**Work request**
Throughout the records below, find each line holding "Select" and copy it.

**Records for this task**
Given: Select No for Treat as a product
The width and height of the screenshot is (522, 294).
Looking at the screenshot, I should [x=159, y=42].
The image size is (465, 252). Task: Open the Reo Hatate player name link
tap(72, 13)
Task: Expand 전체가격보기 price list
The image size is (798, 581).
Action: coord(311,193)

==

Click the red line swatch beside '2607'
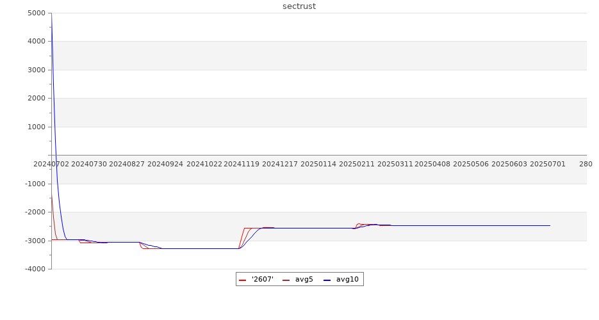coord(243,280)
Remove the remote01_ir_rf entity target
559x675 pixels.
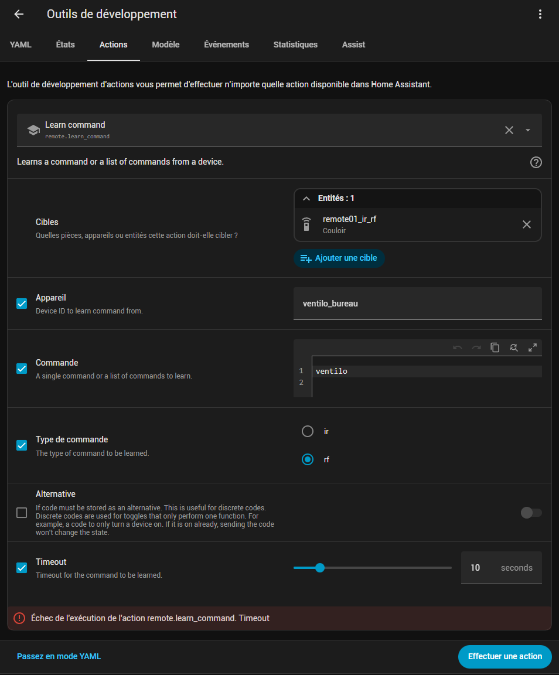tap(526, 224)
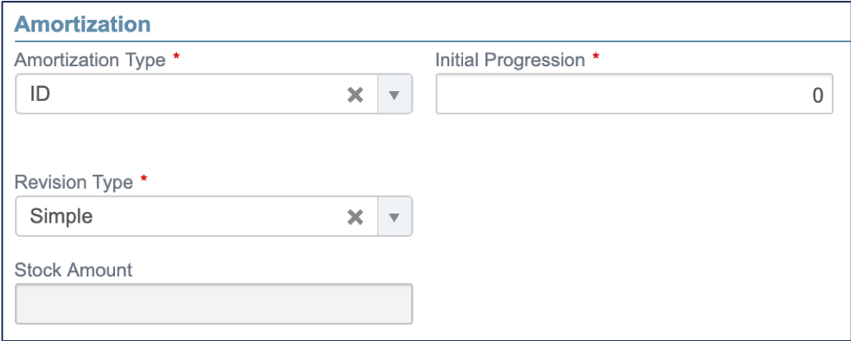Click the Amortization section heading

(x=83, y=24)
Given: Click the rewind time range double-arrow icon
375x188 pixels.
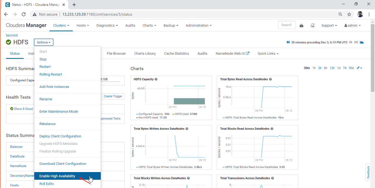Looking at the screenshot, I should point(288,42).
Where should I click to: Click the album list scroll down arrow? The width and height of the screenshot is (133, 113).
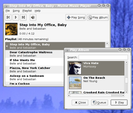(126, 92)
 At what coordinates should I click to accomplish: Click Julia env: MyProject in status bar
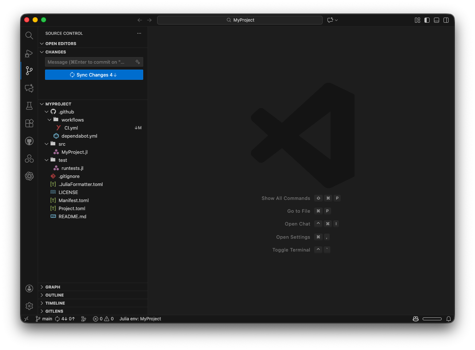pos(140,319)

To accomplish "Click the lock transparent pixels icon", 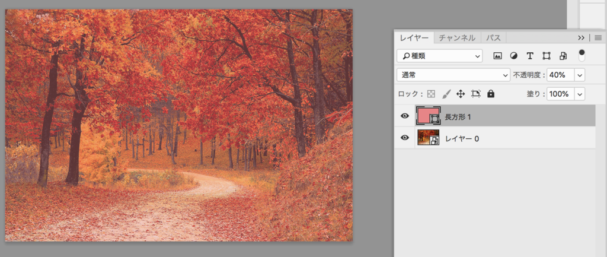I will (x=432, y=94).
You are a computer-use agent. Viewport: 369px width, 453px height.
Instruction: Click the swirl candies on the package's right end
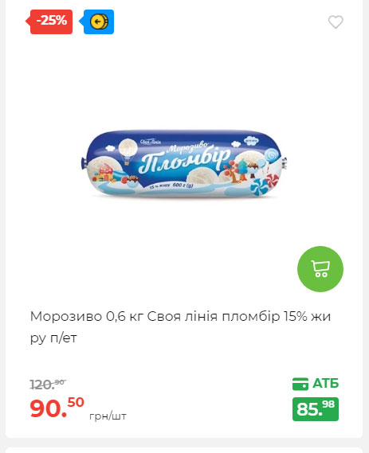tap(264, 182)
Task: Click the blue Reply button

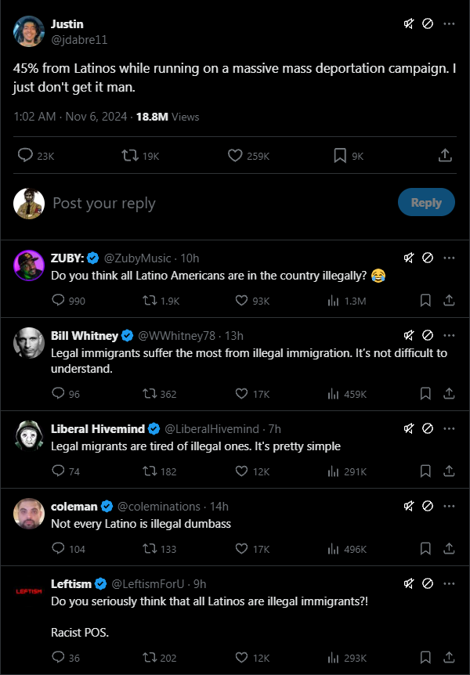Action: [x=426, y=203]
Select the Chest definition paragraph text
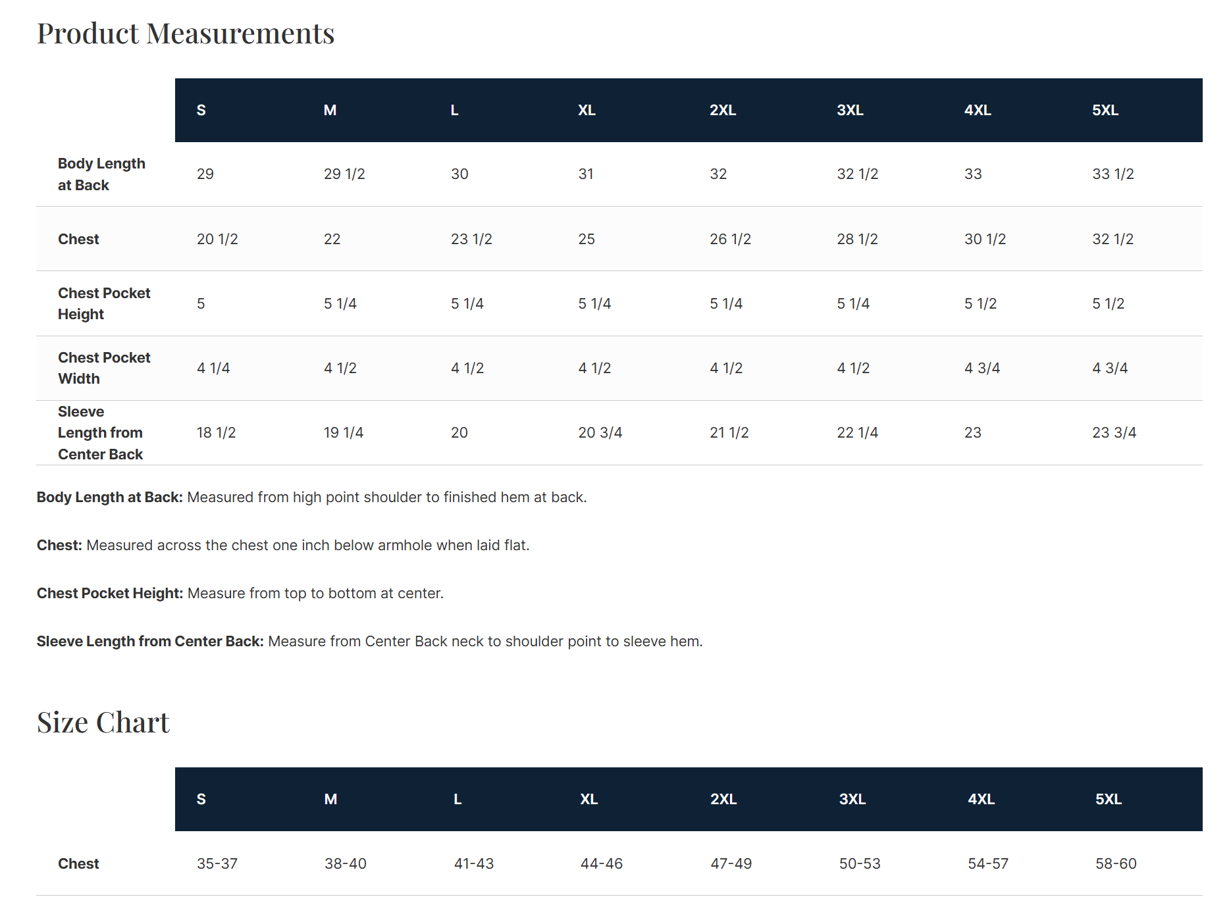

**Reply to the task**
Given: Select No for Treat as a product
Select the Chest definition paragraph text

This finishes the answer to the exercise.